Unnamed: 0,Team,Points,Goal Differential,Rank
16,Bayern Munich,88,63,1
4,Borussia Dortmund,78,48,2
13,Bayer Leverkusen,60,16,3
17,Borussia Mönchengladbach,55,17,4
15,Schalke 04,52,2,5
14,FSV Mainz 05,50,4,6
11,Hertha Berlin,50,0,7
0,Wolfsburg,45,-2,8
12,FC Köln,43,-4,9
10,Hamburger SV,41,-6,10


In [10]:
# Adding relative points with the highest amount set to 100% to be able to compare points and elo rating
df_bundesliga_1516 = pd.DataFrame(table, columns =['Team', 'Goal Differential', 'Points', 'Rank'])
df_bundesliga_1516['Relative_Points'] = df_bundesliga_1516['Points'] / max(df_bundesliga_1516['Points']) *100
df_bundesliga_1516


Unnamed: 0,Team,Goal Differential,Points,Rank,Relative_Points
16,Bayern Munich,63,88,1,100.0
4,Borussia Dortmund,48,78,2,88.636364
13,Bayer Leverkusen,16,60,3,68.181818
17,Borussia Mönchengladbach,17,55,4,62.5
15,Schalke 04,2,52,5,59.090909
14,FSV Mainz 05,4,50,6,56.818182
11,Hertha Berlin,0,50,7,56.818182
0,Wolfsburg,-2,45,8,51.136364
12,FC Köln,-4,43,9,48.863636
10,Hamburger SV,-6,41,10,46.590909


#### Merging and comparing Elo and actual results

In [11]:
# Mergung datasets and adding rank difference actual and relative
df_merged = pd.merge(df_bundesliga_1516, df_elo_final, on='Team', how='inner')
df_merged['Rank_Difference'] = abs(df_merged['Rank'] - df_merged['Rank_Elo'])
df_merged['Realtive_Difference'] = abs(df_merged['Relative_Points'] - df_merged['Relative_Elo'])
df_merged.aggregate({'Rank_Difference' : 'sum', 'Realtive_Difference' : 'sum'})

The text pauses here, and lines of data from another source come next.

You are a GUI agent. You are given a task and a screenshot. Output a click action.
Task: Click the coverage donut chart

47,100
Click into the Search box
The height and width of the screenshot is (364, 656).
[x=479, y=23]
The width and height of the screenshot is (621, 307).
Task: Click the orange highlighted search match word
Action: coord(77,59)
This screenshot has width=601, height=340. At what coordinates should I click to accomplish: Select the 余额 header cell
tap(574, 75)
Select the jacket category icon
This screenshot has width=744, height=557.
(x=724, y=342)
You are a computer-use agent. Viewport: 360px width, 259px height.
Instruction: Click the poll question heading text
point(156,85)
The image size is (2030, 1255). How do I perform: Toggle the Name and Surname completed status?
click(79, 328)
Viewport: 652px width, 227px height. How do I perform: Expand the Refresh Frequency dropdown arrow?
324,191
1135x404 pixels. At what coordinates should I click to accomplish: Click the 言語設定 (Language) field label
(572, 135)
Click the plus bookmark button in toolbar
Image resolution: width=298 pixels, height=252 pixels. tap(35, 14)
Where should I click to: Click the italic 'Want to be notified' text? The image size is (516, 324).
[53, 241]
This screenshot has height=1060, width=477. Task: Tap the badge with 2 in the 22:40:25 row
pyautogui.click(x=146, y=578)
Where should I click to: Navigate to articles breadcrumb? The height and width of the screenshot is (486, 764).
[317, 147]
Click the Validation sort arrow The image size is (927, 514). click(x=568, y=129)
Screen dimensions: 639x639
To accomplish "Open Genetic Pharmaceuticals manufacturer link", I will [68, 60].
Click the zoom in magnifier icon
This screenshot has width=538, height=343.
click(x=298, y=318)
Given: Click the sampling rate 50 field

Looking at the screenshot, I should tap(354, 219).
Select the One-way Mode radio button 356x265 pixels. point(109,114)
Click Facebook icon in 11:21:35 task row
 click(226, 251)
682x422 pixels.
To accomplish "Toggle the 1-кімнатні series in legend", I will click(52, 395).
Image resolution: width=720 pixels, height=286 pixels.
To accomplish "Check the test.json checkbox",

Rank_Difference         4.000000
Realtive_Difference    74.543782
dtype: float64

By simply adding up the differences we get the Mean Absolute Error here, which is a decent measure to evaluate the performance of the setup here. It is simple but viable since there are no extreme values to be expected, which could screw with this measure. These two factors would be the thing we optimize for.

The initial setup with R = 100, s = 15 and K = 15 gives us these values:

Rank_Difference: 6.000000    Realtive_Difference: 74.543782

I messed around with the values for R, s and K a little but. While there is some room to improve the relative difference by increasing the s to lets say 25 and reduce the K to 10 (Realtive_Difference: 71.232318) it looks like there is no improvement in the absolute rank difference possible.

#### Plotting Elo Rank vs Actual Table Ranks

In [25]:
# Plotting rank comparisons
fig = go.Figure()
fig.add_trace(go.Bar(x=df_merged['Team'], y= df_merged['Rank'],
                name='Actual Final Rank'
                ))
fig.add_trace(go.Bar(x=df_merged['Team'], y= df_merged['Rank_Elo'],
                name='Final Elo Rank'
                ))

fig.update_layout(
   title='<b>Comparison - Final Elo Rank vs Actual Final Table</b>',
   template = "plotly_dark",
   xaxis_tickfont_size=14,
   width = 1500,
   height = 750,
   yaxis=dict(
        title='Rank #',
        titlefont_size=16,
        tickfont_size=14))

fig.add_annotation(text='Data Source: <a href=”https://github.com/statsbomb/open-data”>StatsBomb</a> <br>Viz: <a href=”https://twitter.com/_prospecttheory”>@_prospecttheory</a> <br> <br> <br> <br> <br>', 
                    align='left',
                    showarrow=False,
                    xref='paper',
                    yref='paper',
                    x= -0.05,
                    y= -0.65)


fig.show()

Only Köln and Wolfsburg are swapped and the trio Bremen, Hoffenheim and Darmstadt are not in the right order. But since the rank difference is never bigger than two, I would rate the performance of the system as decent. Optimizing the variables R, s and k has some value, however I would rate the gains as negliable.